**Input records**
==================================================
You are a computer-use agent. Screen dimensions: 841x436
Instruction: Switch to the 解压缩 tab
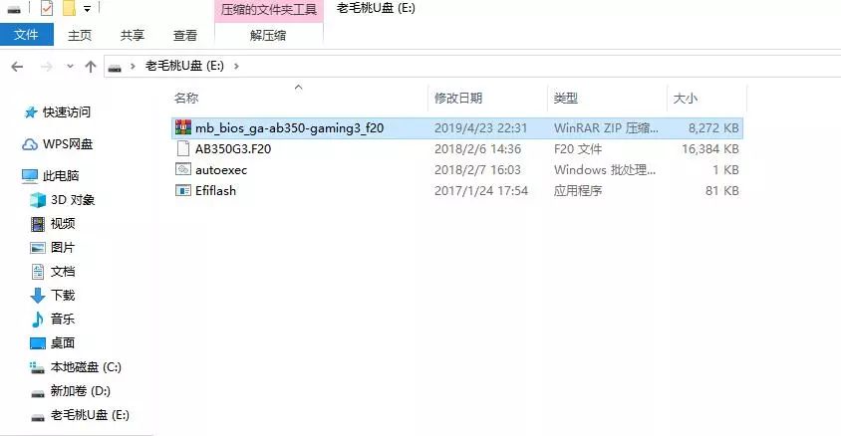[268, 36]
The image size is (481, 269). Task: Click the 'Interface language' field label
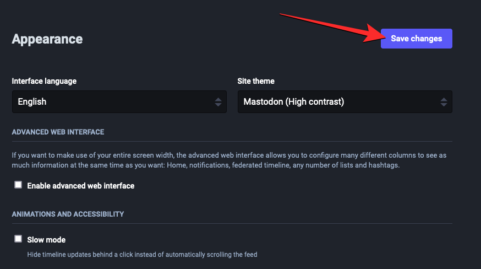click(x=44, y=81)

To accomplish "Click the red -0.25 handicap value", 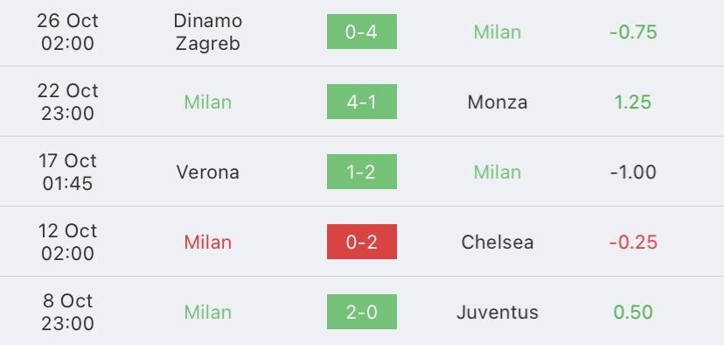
==================================================
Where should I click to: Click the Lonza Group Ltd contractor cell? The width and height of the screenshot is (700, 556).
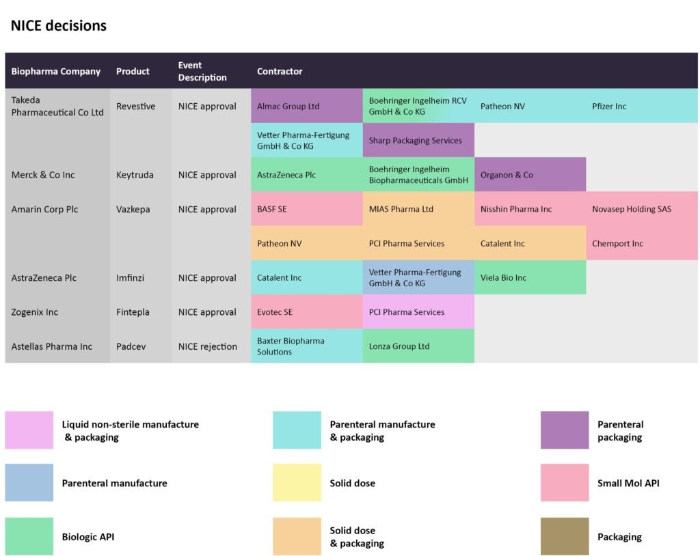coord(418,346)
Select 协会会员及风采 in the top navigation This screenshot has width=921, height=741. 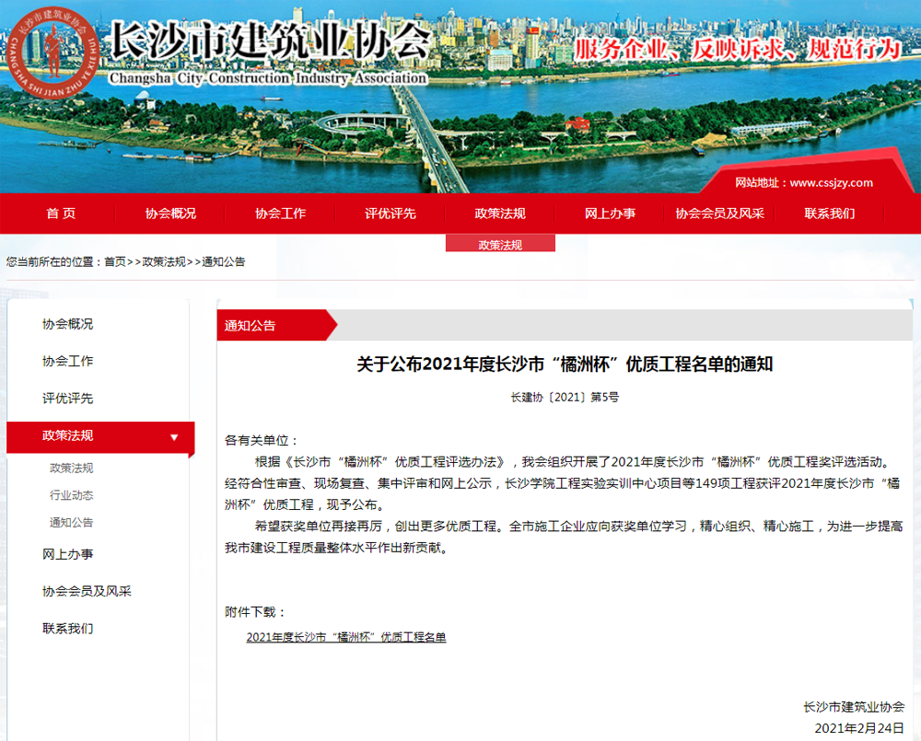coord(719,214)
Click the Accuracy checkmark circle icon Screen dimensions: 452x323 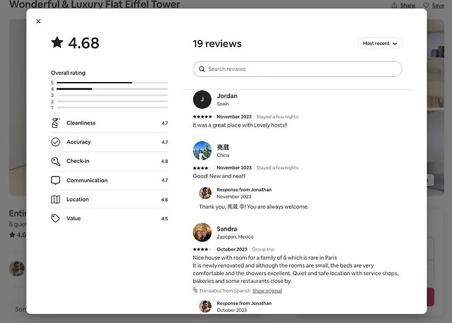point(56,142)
==================================================
Please set down, exactly and with no pictures, the lines in the entries above starting at the one holding "The image size" and ending at the one holding "the red -0.25", ends included.

**Expected answer**
The image size is (481, 269). Task: Click the 'Interface language' field label
click(x=44, y=81)

To accomplish "Click the red -0.25 handicap value", 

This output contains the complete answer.